WORK TO COMPLETE - Return only how many lines in the data include the string "node".
[[ DATA SUPPLIED open ]]
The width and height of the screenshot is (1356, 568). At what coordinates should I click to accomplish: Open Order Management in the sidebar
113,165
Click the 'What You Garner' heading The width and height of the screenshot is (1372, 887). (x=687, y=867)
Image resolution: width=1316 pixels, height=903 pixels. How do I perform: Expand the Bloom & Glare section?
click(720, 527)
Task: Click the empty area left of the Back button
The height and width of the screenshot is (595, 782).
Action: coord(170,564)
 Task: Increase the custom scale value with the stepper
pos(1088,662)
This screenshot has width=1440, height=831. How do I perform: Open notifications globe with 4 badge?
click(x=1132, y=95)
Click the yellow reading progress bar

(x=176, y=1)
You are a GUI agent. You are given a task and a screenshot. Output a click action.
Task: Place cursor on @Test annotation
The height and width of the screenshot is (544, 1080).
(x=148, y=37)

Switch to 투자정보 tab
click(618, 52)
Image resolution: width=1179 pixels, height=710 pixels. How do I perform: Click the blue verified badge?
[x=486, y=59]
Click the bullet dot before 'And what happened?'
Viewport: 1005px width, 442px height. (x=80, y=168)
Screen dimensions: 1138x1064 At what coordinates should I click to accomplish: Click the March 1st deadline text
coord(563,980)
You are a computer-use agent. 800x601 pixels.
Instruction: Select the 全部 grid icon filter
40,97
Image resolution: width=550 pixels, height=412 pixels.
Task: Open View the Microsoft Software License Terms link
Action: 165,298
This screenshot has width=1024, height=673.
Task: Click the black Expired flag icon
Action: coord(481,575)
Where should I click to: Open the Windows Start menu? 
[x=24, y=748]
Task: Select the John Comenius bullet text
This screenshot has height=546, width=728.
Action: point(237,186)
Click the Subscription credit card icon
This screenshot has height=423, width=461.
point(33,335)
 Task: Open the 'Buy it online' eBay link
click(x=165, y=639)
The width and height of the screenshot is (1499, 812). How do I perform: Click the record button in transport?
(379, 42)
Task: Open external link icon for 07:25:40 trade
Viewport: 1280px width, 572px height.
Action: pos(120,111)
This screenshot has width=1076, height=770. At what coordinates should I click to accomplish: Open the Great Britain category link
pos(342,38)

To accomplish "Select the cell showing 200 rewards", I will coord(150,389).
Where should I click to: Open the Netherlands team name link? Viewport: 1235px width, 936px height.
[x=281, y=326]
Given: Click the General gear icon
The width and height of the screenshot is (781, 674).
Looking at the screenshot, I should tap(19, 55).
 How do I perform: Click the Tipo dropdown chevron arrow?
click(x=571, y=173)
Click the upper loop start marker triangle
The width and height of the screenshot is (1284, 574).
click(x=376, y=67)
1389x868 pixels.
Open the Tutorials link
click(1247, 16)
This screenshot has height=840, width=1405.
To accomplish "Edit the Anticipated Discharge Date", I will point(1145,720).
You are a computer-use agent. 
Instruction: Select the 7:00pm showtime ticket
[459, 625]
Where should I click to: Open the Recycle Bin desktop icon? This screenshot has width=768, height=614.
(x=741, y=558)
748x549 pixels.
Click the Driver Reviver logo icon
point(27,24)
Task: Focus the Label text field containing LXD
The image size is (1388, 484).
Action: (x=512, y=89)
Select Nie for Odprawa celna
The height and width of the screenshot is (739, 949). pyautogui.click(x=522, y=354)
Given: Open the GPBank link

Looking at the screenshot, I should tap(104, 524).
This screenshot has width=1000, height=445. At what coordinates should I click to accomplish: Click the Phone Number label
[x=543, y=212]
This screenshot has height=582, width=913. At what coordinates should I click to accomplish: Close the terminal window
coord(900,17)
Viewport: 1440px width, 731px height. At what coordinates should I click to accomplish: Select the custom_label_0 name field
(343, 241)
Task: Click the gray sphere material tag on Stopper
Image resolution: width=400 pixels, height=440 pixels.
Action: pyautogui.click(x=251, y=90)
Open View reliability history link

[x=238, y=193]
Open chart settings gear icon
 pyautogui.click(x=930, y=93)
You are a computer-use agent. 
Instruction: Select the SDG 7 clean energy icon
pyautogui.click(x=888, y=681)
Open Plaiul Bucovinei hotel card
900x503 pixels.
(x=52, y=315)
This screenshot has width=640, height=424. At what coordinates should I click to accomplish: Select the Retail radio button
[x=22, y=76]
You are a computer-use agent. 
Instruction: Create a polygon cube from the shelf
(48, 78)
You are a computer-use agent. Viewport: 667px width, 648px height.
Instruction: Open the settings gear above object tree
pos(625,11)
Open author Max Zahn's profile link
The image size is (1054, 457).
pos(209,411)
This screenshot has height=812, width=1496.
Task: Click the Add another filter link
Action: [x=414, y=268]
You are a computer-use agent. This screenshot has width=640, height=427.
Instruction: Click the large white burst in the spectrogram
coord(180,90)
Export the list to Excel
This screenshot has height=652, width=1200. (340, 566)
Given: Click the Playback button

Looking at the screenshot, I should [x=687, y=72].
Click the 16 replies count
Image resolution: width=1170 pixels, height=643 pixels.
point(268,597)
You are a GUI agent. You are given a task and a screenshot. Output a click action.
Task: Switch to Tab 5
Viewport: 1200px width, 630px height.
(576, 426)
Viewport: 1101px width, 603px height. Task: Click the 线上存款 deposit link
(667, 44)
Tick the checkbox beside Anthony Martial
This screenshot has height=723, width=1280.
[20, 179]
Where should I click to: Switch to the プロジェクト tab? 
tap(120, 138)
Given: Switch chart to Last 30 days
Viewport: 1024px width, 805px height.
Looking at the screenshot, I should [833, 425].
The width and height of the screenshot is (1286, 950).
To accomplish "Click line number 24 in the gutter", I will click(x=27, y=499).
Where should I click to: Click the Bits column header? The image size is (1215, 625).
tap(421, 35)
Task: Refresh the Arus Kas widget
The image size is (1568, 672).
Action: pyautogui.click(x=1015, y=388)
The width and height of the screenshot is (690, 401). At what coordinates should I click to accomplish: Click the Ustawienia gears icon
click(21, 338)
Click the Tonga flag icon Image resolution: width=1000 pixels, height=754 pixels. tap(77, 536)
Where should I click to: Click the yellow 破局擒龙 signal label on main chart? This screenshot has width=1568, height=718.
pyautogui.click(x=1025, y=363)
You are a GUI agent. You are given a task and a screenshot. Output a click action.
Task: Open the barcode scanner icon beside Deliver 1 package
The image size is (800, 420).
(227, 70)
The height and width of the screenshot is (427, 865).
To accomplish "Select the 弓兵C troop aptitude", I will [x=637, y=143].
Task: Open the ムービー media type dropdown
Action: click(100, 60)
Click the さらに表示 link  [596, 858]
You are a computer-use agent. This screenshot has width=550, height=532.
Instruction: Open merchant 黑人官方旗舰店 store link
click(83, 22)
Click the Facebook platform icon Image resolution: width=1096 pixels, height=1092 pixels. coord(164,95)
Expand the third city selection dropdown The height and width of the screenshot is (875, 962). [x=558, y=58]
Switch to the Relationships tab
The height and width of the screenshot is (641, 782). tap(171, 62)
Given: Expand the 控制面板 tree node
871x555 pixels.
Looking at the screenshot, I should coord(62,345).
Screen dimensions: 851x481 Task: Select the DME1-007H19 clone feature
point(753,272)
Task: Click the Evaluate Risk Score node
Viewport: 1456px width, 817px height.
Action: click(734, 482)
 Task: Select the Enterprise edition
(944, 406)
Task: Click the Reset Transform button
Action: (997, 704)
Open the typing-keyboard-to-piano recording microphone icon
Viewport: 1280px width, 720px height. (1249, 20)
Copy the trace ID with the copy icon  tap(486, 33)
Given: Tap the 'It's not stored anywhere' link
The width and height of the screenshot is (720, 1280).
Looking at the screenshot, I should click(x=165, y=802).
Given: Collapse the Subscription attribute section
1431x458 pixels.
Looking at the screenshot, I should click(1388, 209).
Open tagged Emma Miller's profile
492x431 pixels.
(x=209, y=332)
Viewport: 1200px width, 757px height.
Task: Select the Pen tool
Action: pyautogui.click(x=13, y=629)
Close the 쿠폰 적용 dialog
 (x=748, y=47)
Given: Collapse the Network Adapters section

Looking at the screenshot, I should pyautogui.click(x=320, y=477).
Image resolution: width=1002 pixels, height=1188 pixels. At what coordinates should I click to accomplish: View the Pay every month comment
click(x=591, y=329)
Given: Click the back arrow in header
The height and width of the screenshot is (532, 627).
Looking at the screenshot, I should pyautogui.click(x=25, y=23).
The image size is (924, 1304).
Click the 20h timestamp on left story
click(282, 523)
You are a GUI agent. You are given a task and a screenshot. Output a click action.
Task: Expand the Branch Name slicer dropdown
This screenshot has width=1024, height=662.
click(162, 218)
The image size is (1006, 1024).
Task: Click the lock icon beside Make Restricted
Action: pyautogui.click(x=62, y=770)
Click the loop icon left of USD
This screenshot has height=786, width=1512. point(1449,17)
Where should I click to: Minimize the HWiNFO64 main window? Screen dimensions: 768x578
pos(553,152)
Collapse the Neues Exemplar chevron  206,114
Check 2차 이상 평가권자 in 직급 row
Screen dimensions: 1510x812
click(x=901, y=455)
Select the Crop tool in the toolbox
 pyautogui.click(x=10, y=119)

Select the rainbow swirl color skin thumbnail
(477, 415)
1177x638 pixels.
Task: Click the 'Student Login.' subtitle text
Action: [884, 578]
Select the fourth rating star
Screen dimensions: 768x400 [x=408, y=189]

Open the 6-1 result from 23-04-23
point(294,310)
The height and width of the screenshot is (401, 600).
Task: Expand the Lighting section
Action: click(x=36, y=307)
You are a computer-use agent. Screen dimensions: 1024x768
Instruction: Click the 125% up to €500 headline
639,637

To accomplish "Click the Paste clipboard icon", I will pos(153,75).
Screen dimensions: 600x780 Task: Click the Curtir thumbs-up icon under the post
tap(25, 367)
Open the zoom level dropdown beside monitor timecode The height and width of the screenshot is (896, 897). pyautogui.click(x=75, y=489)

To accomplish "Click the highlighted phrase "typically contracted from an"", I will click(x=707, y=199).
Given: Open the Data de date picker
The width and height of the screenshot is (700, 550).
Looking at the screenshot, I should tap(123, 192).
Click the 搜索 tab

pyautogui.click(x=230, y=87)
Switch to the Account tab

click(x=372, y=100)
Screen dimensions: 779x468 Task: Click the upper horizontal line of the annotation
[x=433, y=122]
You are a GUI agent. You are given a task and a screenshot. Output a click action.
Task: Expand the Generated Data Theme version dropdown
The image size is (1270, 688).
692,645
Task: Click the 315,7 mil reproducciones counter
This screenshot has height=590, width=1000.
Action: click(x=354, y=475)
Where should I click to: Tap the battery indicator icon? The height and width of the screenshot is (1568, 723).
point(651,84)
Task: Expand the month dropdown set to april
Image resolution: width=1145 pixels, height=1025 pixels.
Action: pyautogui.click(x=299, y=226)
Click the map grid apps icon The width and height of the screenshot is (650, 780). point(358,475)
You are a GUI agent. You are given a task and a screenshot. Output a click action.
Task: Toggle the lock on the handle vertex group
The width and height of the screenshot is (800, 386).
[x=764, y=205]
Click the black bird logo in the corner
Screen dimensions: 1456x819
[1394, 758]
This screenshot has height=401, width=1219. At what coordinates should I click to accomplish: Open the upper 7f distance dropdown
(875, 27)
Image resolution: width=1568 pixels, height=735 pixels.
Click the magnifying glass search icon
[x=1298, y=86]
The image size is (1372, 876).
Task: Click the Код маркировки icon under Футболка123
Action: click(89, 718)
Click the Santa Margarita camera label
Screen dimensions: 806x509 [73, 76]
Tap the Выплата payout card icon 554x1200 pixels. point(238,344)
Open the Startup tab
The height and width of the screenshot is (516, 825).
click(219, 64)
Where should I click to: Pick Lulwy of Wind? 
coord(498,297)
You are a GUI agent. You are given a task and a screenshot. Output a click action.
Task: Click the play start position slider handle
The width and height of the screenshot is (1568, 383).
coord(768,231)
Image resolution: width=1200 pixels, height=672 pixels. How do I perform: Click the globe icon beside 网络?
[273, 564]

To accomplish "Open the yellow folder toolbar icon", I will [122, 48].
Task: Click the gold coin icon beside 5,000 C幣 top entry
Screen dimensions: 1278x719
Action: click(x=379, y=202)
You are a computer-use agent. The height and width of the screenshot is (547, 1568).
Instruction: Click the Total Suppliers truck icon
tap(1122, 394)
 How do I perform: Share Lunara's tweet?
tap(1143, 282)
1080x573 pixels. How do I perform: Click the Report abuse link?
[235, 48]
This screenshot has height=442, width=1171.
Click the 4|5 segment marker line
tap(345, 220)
[[ DATA SUPPLIED closed ]]
YOUR SOLUTION - 2